●リプレイ本文
ヘリの進む音が空気を裂いていた。
外は雲が立ち込めてきて、なにやら怪しい天気だ。
「嫌な天気だな‥‥」
九条・命(
ga0148)はヘリから少し身を乗り出して陰鬱とした空気に顔を晒した。
「‥‥好きになれない空気ね」
遠石 一千風(
ga3970)も同じくその身を外気に委ね、無表情に虚空を見つめていた。作戦の最終打ち合わせが終わり、各々これから待ち構えている戦場への準備に余念がない。
「いつだって争いの犠牲は子供達、ですか‥‥」
自らが育った孤児院の子供達と今回の犠牲者となった二人の幼子を重ねているのか、フィルト=リンク(
gb5706)はぎゅっと静かに自らの拳を握りしめた。彼女の傭兵へと志願するきっかけとなった一部は、今彼女の心をどのように揺さぶっているのか、それは彼女自身以外に計り知ることはできない。
風が強くなる。
「‥‥蟷螂、か」
ホアキン・デ・ラ・ロサ(
ga2416)は昆虫の恐ろしさを認識していた。だからこそ、油断なく、わかる情報の範囲外でも細かな念を忘れずに押しておくのがこの男だ。頭に叩き込んだ街の見取り図を胸にしまい、天剣『ラジエル』を手に取りながら精神統一に入る。

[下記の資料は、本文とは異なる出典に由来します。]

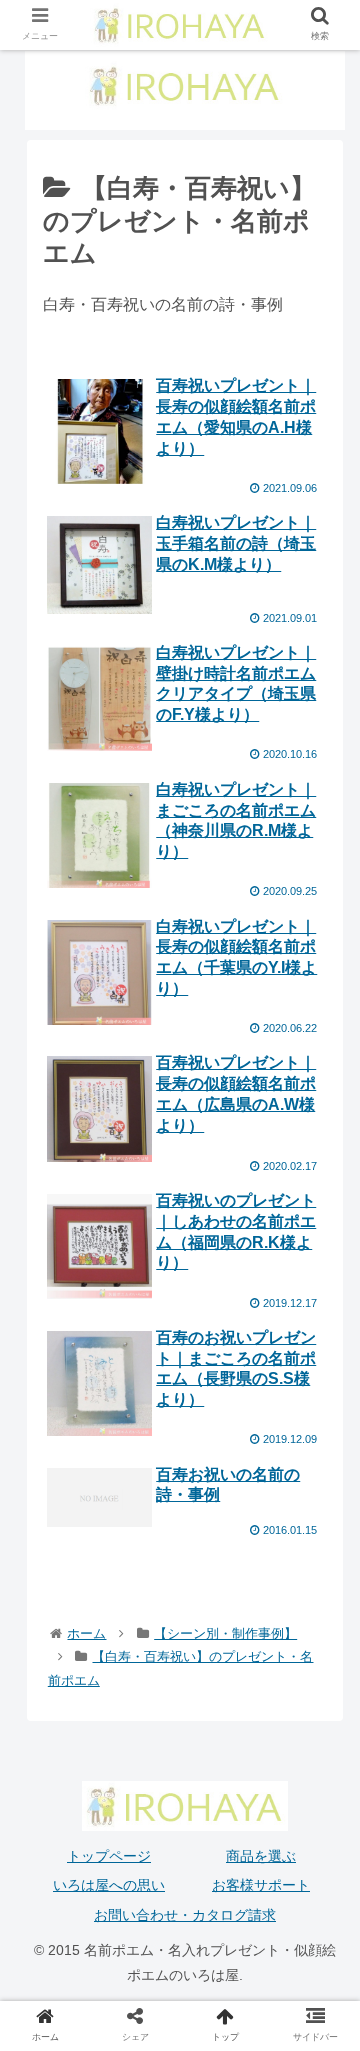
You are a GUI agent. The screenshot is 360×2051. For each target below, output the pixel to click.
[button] (321, 1750)
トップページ (109, 1856)
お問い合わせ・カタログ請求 (185, 1915)
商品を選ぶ (261, 1856)
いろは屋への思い (109, 1885)
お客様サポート (261, 1885)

「ターゲット、視認。 能力者の方々は降下準備をしてください」
パイロットがインカム越しに告げると、歴戦の傭兵達は静かに立ち上がり、覚醒を解き放つ。
目的は民間人の救助、敵の殲滅。いつも通りのありきたりな任務。だが油断はしない。
機内のアラームランプが赤から青へ変わった時、能力者たちは街へとその身を降ろした。
●彼等は希望
「では、戦闘誘導班が敵を引き付けている間に、僕たちも参りましょう」
ヘリに残った美環 響(
gb2863)とフィルトは上空から地上の仲間たちへ情報を伝達、誘導、援護、そして民間人の救助が今回の役目だ。

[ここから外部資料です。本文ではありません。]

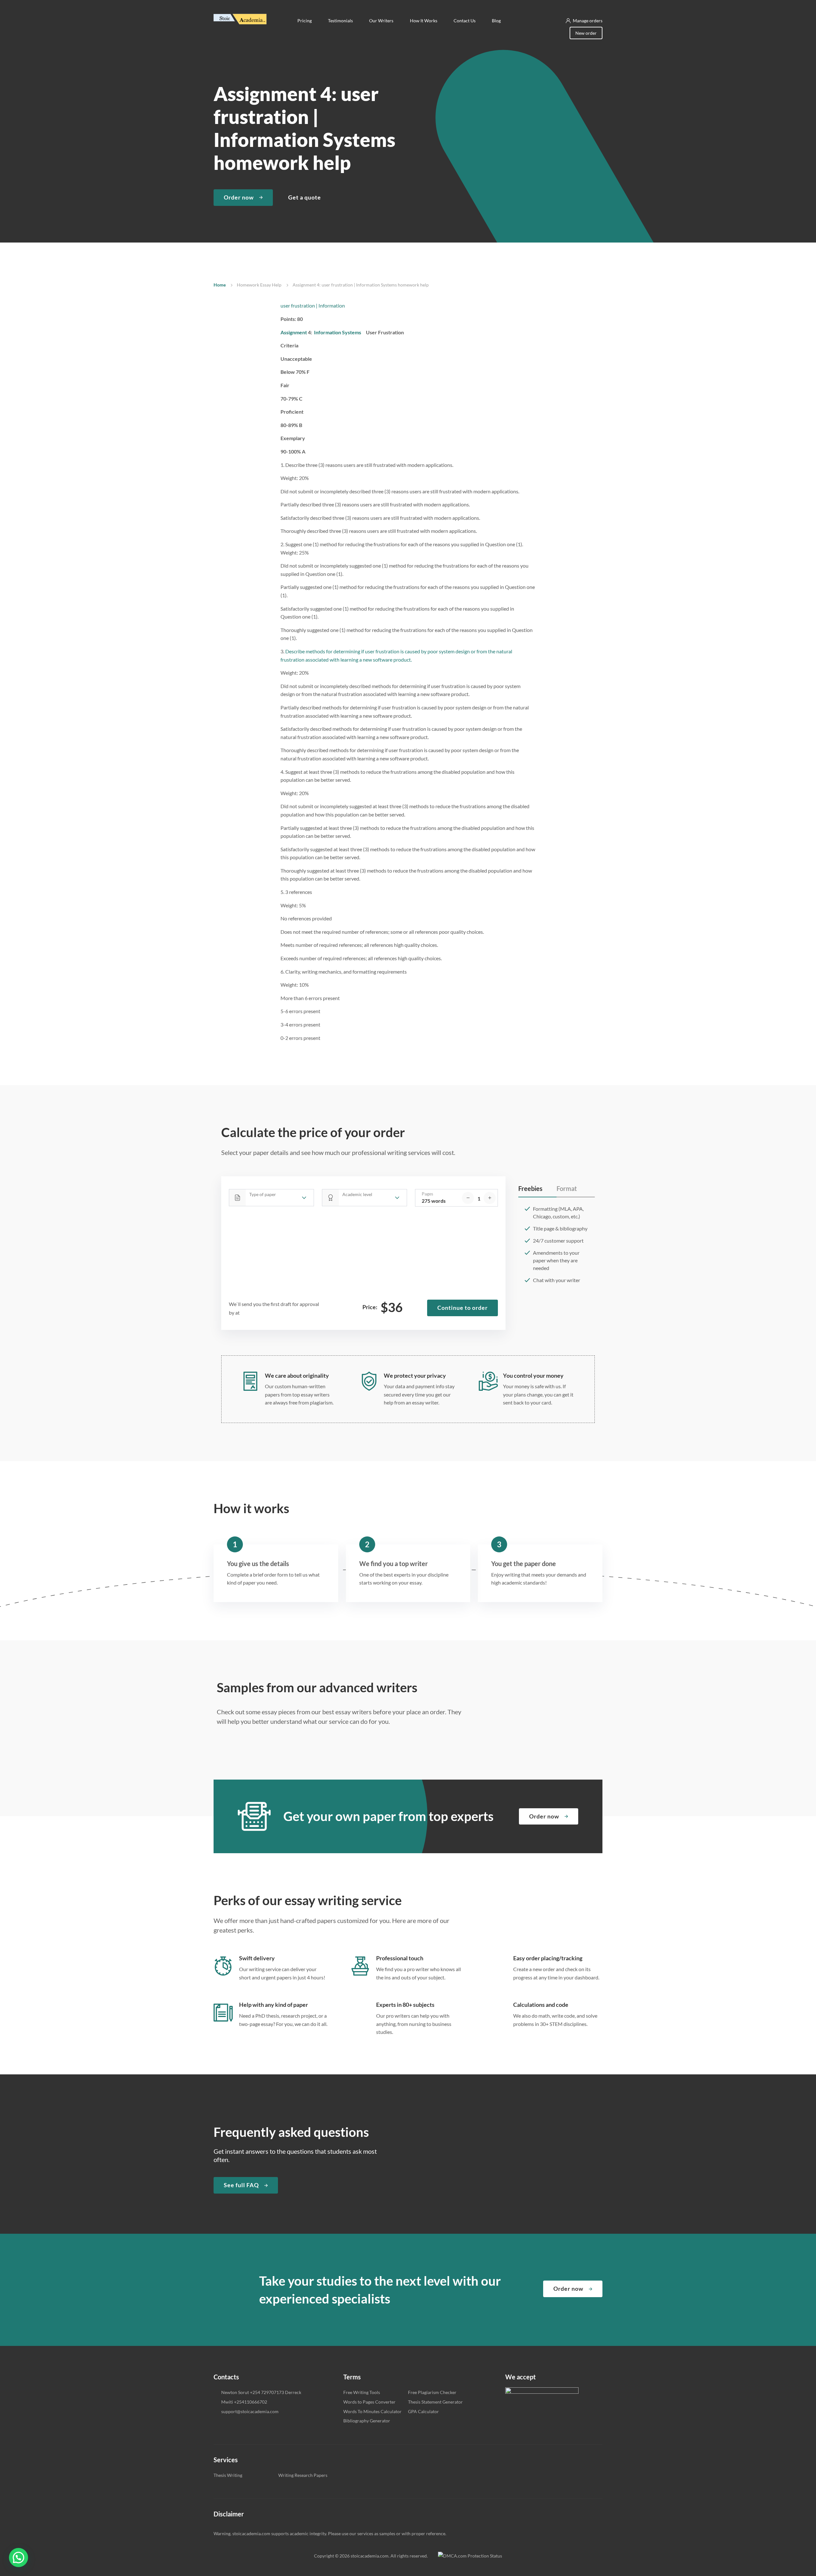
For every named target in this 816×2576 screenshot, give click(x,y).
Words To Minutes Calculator (372, 2411)
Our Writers (381, 20)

「麻絵琉さん、お互い望まない場所でまた会うことになりましたね。 助言を頂けますか?」
機内に残っていた麻絵琉に響は相談を持ちかけた。
響は前回の依頼に参加していた唯一のメンバーだった。自分のせいでこの事態が起こってしまったと、少なからず後悔の念が彼を襲っていたのは事実。それを払拭する為にも、そしてなによりも、助けを求めている人々を助ける為に、自分で決着を着けるために彼は今回参加を決意したのだった。
「それはこちらもよ、響君」
そしてそれはこの蒸塚麻絵琉も同じこと。彼女も響と同じ思いで、必死にバグアについて研究した。今度こそ、役に立てるようにと。二人は事前の資料と目前に展開されている戦場の両方から突破口が見つけられないかと、熟考に入った。
「いました‥‥警官隊の皆さんです‥‥!」
ベル(
ga0924)は降下するや否や、路地先で銃撃を行っている警官隊の一団を見つけ、誰よりも早く先に動き出す。一千風と命もそれに続く。そして彼等三人を守るようにして警官隊の前へでるのはホアキン、白鐘剣一郎(
ga0184)、そして皇 流叶(
gb6275)。流叶はエース二人に後れを取らないほどの気構えで前方のカマキリキメラへとその刃を構えた。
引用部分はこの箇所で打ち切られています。